FILE - WikiLeaks founder Julian Assange gestures during a news conference at the Ecuadorian embassy in central London, August 18, 2014.

Swedish officials said Tuesday they are optimistic about reaching a general agreement on legal assistance with Ecuador which could pave the way to questioning WikiLeaks founder Julian Assange in London on outstanding accusations against him.

Prosecutors, who last month dropped cases of lesser sexual misconduct against the 44-year-old Australian, say they still want to talk to him about accusations of rape made after his visit to the Scandinavian country five years ago.

Assange, who has avoided extradition to Sweden by sheltering in the Ecuadorean Embassy in London since 2012, has denied all the accusations made against him by two women.

Justice Ministry spokeswoman Cecilia Riddselius said the talks this week between Swedish and Ecuadorean officials had been "very good, very constructive" after Ecuador accepted a draft drawn up by Sweden which could lead to a general agreement within months.

She said they had not discussed the Assange case, which is the domain of the prosecution authority, but that she hopes the agreement could be applied here.

"Of course, the aim is that this general agreement on legal assistance will be applicable in this individual case," Riddselius told The Associated Press. "We have not had an agreement between the two countries that would have been applicable in the case."

Assange's lawyer in Sweden, Thomas Olsson, said he had no details about the talks, but that Assange has welcomed the idea of questioning in London "for some time."

"He has asked the prosecutor to come to London and interview him for several years now, but the prosecutor has denied to accept it," Olsson said. "He has been convinced that as soon as he has told his version of the facts the prosecutor will have to shut down the investigation."

The prosecutor's office declined comment on the talks or investigation on Tuesday.

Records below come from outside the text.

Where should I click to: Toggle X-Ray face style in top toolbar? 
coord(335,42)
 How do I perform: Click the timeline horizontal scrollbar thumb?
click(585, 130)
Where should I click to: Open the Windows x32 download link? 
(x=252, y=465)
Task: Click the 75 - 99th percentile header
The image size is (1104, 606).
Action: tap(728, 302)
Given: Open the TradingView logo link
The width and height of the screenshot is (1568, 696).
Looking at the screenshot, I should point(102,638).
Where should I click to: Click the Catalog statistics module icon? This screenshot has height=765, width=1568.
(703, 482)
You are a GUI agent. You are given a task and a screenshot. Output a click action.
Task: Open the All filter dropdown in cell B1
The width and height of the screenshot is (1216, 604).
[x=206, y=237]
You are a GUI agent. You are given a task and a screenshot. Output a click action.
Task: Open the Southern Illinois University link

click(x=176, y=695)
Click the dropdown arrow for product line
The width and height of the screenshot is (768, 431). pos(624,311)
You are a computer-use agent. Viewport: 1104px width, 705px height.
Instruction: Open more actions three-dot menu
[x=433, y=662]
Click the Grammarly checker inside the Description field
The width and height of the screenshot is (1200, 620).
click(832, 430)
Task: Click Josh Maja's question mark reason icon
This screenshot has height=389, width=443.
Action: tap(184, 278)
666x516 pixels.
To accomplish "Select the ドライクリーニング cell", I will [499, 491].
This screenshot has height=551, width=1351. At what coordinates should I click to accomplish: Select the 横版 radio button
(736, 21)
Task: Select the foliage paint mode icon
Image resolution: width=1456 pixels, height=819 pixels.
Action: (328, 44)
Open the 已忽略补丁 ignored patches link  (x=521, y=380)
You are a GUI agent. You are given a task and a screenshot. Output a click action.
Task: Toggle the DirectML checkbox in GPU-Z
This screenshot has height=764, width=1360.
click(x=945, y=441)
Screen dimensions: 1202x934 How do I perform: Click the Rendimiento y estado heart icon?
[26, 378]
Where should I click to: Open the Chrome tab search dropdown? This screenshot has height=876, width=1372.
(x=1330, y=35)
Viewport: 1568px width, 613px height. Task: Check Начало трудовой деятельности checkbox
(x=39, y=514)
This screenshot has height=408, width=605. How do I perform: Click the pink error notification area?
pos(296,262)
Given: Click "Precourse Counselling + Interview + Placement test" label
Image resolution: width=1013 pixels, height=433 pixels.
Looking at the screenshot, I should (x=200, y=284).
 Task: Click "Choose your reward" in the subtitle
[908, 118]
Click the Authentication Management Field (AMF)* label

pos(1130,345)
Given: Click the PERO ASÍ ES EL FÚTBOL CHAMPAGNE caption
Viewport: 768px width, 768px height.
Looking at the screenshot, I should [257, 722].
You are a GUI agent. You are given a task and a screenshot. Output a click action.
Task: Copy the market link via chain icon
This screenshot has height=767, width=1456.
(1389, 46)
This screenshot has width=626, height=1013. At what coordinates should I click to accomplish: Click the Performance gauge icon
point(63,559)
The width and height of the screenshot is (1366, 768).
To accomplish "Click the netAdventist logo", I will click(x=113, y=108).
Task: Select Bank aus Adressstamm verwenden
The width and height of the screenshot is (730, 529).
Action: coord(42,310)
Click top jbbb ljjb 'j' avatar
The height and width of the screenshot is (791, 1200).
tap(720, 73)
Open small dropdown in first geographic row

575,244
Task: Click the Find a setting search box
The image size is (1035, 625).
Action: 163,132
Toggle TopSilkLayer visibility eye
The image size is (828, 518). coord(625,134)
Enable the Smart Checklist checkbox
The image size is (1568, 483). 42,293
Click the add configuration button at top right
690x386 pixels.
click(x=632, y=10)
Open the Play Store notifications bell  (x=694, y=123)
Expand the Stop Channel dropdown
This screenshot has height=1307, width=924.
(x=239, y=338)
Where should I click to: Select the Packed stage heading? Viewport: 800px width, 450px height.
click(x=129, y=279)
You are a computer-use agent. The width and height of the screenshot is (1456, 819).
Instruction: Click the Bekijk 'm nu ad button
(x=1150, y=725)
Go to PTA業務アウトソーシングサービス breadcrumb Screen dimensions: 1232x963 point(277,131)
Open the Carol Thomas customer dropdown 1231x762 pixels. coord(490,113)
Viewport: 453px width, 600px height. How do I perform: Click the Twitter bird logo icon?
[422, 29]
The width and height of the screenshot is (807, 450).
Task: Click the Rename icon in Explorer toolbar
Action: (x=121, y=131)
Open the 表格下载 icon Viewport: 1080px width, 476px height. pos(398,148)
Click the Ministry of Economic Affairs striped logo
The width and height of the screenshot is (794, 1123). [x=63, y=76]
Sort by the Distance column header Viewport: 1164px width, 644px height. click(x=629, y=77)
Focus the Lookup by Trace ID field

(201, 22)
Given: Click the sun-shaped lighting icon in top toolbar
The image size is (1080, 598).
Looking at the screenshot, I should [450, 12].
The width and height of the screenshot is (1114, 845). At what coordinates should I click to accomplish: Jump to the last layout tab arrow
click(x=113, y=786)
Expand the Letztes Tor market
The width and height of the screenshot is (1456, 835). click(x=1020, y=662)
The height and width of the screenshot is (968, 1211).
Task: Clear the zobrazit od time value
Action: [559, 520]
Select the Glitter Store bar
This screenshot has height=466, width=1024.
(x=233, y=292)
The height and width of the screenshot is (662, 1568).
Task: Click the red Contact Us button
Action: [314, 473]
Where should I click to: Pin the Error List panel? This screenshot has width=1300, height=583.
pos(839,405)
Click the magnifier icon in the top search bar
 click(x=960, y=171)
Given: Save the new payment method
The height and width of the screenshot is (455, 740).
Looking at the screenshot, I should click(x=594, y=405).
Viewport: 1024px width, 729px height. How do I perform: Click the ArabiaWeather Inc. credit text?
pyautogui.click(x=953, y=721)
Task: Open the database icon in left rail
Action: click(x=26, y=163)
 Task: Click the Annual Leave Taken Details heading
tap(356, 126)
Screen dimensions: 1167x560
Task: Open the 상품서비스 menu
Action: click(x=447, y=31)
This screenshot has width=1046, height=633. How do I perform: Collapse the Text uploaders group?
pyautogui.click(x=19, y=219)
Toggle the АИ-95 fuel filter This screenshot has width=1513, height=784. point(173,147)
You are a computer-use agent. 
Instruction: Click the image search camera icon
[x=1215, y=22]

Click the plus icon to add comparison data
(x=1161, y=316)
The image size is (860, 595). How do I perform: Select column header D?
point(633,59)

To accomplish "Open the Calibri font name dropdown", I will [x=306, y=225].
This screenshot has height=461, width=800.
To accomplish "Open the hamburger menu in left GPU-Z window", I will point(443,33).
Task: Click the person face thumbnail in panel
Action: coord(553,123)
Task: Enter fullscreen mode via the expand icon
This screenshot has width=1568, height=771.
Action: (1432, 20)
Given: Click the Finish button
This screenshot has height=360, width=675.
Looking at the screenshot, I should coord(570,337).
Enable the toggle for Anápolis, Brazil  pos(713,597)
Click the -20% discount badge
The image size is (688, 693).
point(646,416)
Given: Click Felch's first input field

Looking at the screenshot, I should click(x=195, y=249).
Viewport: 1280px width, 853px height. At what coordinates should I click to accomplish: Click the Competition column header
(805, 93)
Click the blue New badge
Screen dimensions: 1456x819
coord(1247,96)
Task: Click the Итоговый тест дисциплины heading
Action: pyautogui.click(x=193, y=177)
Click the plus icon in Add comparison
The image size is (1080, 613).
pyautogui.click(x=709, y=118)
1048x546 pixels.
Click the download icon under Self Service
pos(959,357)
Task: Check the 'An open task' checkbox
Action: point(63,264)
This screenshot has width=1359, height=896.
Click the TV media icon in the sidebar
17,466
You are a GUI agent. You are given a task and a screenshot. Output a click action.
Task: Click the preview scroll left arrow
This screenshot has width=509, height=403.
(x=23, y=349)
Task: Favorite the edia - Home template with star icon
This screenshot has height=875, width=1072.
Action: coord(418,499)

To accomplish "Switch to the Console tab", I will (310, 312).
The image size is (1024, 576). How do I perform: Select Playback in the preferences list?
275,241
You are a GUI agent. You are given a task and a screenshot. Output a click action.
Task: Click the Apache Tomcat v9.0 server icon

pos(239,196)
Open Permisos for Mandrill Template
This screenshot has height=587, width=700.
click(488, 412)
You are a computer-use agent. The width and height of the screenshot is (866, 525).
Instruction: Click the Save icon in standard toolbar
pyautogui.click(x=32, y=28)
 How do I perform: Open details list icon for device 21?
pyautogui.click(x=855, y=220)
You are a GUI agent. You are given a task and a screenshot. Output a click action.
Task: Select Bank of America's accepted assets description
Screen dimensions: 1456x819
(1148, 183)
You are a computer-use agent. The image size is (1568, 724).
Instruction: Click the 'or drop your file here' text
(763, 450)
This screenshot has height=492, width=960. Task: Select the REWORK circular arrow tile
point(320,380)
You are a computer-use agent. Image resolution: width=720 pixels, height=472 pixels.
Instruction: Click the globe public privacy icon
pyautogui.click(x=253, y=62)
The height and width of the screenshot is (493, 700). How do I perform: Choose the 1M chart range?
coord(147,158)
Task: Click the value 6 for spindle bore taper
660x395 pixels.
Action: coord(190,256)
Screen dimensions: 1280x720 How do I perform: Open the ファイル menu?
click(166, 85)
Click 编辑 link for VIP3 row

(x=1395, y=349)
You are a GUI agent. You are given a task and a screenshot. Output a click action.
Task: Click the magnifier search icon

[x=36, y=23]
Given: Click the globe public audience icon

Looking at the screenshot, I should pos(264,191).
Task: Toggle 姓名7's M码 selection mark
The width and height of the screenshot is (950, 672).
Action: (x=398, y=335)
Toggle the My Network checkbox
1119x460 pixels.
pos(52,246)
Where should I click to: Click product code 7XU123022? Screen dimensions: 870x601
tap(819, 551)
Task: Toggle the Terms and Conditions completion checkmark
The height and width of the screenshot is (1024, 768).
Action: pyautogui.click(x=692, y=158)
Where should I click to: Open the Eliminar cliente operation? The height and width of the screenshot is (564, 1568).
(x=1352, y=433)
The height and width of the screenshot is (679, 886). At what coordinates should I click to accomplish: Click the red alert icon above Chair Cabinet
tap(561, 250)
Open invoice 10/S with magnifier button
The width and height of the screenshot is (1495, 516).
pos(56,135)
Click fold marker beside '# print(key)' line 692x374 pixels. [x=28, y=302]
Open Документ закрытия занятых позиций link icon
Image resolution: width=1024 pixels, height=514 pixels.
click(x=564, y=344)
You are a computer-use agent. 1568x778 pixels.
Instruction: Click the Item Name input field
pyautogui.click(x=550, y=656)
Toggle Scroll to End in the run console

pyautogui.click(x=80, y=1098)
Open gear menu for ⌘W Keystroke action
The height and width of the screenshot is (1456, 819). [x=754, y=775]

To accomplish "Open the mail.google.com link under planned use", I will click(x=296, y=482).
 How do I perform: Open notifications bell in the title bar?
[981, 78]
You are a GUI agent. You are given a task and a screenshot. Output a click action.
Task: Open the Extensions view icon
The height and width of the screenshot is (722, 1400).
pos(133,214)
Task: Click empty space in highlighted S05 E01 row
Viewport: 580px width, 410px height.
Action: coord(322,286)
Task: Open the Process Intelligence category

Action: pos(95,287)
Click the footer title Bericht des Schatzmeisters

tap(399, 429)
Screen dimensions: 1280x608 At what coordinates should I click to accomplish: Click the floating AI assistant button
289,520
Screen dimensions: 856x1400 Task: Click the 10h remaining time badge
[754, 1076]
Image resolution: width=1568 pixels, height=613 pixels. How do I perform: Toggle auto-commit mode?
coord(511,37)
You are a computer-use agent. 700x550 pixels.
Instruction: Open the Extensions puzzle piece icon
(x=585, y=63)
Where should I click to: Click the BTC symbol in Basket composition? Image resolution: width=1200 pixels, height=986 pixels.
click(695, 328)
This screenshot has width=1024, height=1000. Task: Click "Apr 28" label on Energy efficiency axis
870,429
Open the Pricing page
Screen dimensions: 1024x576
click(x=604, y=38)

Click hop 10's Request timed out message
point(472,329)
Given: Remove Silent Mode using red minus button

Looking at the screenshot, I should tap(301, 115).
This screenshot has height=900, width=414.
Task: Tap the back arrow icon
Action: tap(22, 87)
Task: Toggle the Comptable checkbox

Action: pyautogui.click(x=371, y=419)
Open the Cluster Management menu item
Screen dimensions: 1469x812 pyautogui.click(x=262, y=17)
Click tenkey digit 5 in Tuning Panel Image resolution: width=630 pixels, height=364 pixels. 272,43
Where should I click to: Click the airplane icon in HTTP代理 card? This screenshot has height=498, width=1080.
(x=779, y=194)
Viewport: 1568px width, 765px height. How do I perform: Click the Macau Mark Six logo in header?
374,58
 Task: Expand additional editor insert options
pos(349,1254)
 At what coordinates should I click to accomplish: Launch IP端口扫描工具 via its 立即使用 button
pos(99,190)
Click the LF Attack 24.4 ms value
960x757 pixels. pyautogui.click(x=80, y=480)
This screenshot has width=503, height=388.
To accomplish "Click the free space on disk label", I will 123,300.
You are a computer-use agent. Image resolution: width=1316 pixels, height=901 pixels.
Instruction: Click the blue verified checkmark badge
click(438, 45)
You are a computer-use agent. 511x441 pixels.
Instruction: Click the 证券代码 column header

Two women made allegations of sexual misconduct and rape against Assange after having separate sexual encounters with him during his 2010 visit, leading to a police investigation. He was questioned, denied all allegations and said he had consensual sexual encounters with the women.

Police passed on the case to the prosecutor who ordered his arrest, but he escaped to England for fear of being extradited to the U.S. because of an investigation into WikiLeaks' dissemination of hundreds of thousands of classified U.S. documents.

On Aug. 13, prosecutors dropped two cases of sexual molestation and one of unlawful coercion against Assange because their statute of limitations ended, unlike the allegations of rape that expire in 2020.

Swedish prosecutors initially refused to travel to London to question Assange at the embassy, but changed their minds in March.